Schriftliche Aufgaben:
a - Schreiben Sie aus dem Text zu PR und Journalismus die Passage ab, die bei den Worten "PR und Journalismus: zwei" beginnt und nach "aber voneinander profitieren." endet.
b - Mit welchem Begriff beschreibt die aktuelle Forschung laut dem Text zu PR und Journalismus das Verhältnis der beiden?
c - Stimmen die folgenden Aussagen mit dem Text zu PR und Journalismus überein? Antworten Sie jeweils mit Ja oder Nein und zitieren Sie die entscheidenden Worte des Textes wörtlich.
(i) Heute wird das Verhältnis von PR und Journalismus einfacher gesehen als früher.
(ii) Früher lautete ein Vorwurf an die PR, sie habe zu viel Einfluss.
(iii) Ein modernes Verständnis betrachtet PR und Journalismus als Gegner.

Ausgewählter Text:
--
PR und Journalismus: zwei Welten, die sich oft kritisch gegenüberstehen und doch aufeinander angewiesen sind. Wie funktioniert diese besondere Beziehung? Wo profitieren sie voneinander und wo liegen die Grenzen?
Lange galt PR als heimlicher Strippenzieher des Journalismus – zu viel Einfluss, zu wenig Unabhängigkeit, so lautete der Vorwurf. Heute wird das Verhältnis differenzierter gesehen. Ein modernes Verständnis beschreibt PR und Journalismus nicht mehr als Gegner, sondern als Partner mit unterschiedlichen Interessen, die aber voneinander profitieren.
Die aktuelle Forschung spricht von einem „kooperativen Antagonismus“: PR und Journalismus stehen sich kritisch gegenüber, wissen aber, dass sie einander brauchen. In einer Welt mit Informationsüberfluss tauscht PR-Inhalte gegen Reichweite – und Journalismus erhält Zugang zu relevanten Themen. Doch worin genau liegen die Gemeinsamkeiten und wo verlaufen die Grenzen? Das klären wir in diesem Beitrag.
--
Unbearbeitete Rohdaten:
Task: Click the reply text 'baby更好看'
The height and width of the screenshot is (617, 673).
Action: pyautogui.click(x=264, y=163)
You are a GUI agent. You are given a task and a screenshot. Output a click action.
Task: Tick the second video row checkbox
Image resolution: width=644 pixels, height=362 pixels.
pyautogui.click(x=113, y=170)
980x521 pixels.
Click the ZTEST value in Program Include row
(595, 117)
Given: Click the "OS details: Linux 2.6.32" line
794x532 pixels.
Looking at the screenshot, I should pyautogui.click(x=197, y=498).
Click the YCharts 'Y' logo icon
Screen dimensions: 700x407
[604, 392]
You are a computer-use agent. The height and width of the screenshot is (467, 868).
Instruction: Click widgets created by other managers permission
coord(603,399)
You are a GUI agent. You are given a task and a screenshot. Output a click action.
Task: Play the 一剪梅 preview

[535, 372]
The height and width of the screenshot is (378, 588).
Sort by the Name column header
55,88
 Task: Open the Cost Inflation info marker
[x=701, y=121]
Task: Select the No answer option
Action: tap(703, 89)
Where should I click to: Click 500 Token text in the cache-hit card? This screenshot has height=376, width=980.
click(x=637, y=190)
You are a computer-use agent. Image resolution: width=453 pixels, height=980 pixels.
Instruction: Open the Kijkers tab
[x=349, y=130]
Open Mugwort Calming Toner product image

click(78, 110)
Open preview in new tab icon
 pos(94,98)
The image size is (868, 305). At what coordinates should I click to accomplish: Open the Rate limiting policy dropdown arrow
--
Lösungen der Aufgaben:
a -
PR und Journalismus: zwei Welten, die sich oft kritisch gegenüberstehen und doch aufeinander angewiesen sind. Wie funktioniert diese besondere Beziehung? Wo profitieren sie voneinander und wo liegen die Grenzen?
Lange galt PR als heimlicher Strippenzieher des Journalismus – zu viel Einfluss, zu wenig Unabhängigkeit, so lautete der Vorwurf. Heute wird das Verhältnis differenzierter gesehen. Ein modernes Verständnis beschreibt PR und Journalismus nicht mehr als Gegner, sondern als Partner mit unterschiedlichen Interessen, die aber voneinander profitieren.

b - Sie spricht von einem „kooperativen Antagonismus“.

c -
(i) Nein: „Heute wird das Verhältnis differenzierter gesehen.“
(ii) Ja: „zu viel Einfluss, zu wenig Unabhängigkeit, so lautete der Vorwurf“
(iii) Nein: „nicht mehr als Gegner, sondern als Partner mit unterschiedlichen Interessen“